In Myanmar l’esercito blocca i soccorsi nelle zone dei ribelli
Succede per esempio a Sagaing, la città più vicina all'epicentro del terremoto dove i primi soccorsi internazionali sono arrivati solo lunedì

Dopo il grave terremoto che venerdì ha colpito il Myanmar, i soccorsi medici e gli aiuti umanitari hanno cominciato ad arrivare nella capitale Naypyidaw e in altre città come Mandalay. Ma a Sagaing, la più vicina all’epicentro, la prima squadra di soccorsi internazionali è arrivata soltanto lunedì, tre giorni dopo il disastro, mentre quasi tutti i camion di aiuti continuano a rimanere fermi ai posti di blocco.
Questo avviene perché Sagaing è uno dei centri della resistenza dei ribelli che da quattro anni combattono il regime militare che governa il Myanmar, in una guerra civile sanguinosa e brutale. Dopo il terremoto il regime, che controlla le grandi città, ha monopolizzato la gestione degli aiuti e sta bloccando o rallentando i soccorsi nelle zone dove i ribelli sono attivi, come appunto Sagaing.
Martedì l’alleanza delle tre delle principali milizie ribelli radicate nel nord del paese ha proclamato un cessate il fuoco unilaterale di un mese – dicendo che non inizieranno nuovi attacchi, ma risponderanno comunque a quelli delle forze governative – proprio per facilitare la consegna degli aiuti. È la stessa posizione del governo di unità nazionale, che rappresenta la vecchia amministrazione civile e guida la lotta armata in esilio, che domenica ne aveva proclamato un altro di due settimane, per la stessa ragione.
Sagaing è una città di circa 300 mila abitanti, nel centro del Myanmar. Si trova praticamente sopra l’epicentro del terremoto di magnitudo 7.7 che ha colpito il paese, facendo almeno 2.719 morti. Secondo un modello del Servizio Geologico degli Stati Uniti, un’agenzia indipendente del governo statunitense, potrebbero arrivare a 10mila in tutto il Myanmar. A Sagaing l’80 per cento degli edifici è stato distrutto e alle difficoltà generali si aggiungono anche i blocchi del governo.
Il Myanmar è governato da un regime militare piuttosto duro, che limita l’accesso ai giornalisti internazionali in tutto il paese, e soprattutto nelle zone controllate dai ribelli. Questo rende estremamente difficile ricostruire quello che sta succedendo.
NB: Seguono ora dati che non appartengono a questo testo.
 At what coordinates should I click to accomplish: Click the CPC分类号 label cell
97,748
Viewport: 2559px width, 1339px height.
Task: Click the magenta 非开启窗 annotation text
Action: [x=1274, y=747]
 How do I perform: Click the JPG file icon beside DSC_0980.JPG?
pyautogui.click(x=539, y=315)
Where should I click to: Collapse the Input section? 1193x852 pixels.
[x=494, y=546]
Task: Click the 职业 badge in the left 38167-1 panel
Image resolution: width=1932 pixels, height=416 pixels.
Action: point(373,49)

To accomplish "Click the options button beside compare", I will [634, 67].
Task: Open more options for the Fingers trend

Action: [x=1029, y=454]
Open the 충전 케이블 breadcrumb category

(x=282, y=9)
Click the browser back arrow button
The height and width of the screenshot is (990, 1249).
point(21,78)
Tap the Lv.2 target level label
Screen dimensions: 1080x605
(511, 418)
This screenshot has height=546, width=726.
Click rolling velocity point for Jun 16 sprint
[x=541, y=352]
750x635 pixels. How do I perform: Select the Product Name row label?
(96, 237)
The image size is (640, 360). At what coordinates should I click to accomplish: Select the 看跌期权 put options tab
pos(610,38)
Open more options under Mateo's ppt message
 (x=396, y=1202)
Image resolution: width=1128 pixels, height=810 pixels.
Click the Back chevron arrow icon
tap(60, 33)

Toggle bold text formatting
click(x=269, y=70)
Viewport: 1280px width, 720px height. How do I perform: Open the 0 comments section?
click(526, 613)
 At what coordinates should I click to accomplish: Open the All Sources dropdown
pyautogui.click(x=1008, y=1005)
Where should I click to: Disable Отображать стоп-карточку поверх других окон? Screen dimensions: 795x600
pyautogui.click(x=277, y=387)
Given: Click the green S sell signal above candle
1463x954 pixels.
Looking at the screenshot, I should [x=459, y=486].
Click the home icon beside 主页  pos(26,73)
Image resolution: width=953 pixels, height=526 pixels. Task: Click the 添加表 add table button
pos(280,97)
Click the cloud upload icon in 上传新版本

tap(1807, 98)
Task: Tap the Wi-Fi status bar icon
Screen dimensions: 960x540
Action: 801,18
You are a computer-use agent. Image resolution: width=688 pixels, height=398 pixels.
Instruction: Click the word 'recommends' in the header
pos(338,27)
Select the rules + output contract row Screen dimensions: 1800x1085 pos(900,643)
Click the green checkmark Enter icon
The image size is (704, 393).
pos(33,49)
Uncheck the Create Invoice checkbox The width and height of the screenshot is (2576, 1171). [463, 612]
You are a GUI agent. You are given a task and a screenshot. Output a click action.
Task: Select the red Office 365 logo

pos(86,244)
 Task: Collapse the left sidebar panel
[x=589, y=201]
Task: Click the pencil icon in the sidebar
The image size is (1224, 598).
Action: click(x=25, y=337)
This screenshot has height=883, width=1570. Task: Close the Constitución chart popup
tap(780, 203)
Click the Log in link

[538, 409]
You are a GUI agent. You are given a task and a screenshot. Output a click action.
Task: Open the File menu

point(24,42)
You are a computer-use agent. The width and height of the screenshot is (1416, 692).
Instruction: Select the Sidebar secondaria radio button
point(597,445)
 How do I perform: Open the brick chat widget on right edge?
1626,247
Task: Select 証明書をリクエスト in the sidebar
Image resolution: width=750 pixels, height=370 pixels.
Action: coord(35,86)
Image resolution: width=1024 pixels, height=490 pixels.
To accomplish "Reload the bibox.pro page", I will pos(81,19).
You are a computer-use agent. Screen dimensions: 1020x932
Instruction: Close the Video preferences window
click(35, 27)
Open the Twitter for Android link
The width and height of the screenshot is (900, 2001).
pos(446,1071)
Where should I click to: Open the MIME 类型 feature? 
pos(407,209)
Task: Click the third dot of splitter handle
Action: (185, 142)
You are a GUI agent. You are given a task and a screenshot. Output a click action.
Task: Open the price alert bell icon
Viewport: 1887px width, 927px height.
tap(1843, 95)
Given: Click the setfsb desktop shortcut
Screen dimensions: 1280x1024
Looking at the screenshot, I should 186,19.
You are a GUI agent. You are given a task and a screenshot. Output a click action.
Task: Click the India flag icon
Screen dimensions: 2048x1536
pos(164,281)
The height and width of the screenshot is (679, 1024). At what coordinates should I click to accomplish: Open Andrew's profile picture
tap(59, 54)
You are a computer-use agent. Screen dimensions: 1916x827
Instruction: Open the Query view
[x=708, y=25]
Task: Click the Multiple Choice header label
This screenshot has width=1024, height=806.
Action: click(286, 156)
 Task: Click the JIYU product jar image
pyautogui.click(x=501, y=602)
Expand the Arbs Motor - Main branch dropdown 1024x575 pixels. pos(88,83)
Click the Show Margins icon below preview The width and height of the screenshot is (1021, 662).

«L’esercito ha messo posti di blocco dappertutto, rendendo impossibile entrare», ha detto al New York Times Wai Zan, un medico che lavora all’ospedale di Sagaing. Nell’ospedale i pazienti ancora vivi vengono messi vicini ai corpi dei morti, con il rischio di evidenti problemi sanitari. Aye Moe, una persona che vive a Sagaing, ha detto al Guardian che i morti sono così tanti che al cimitero ciascuna tomba viene riempita con almeno dieci cadaveri.
L’intera regione di Sagaing è da quattro anni uno dei centri di attività dei ribelli del Myanmar, che si rivoltarono contro la giunta militare dopo che questa prese il potere con un colpo di stato violento. I militari risposero alla rivolta punendo tutta la popolazione: già prima del terremoto varie località nella regione di Sagaing erano prive di elettricità e di acqua pulita. La connessione internet è sistematicamente rallentata o bloccata.
L’esercito ha continuato a bombardare le zone controllate dai ribelli anche dopo il terremoto: BBC ha parlato di attacchi su Naung Cho, nel Myanmar settentrionale, in cui sono state uccise 7 persone. I ribelli invece hanno parlato di attacchi anche attorno alla città di Chang-U, e appunto nella regione di Sagaing.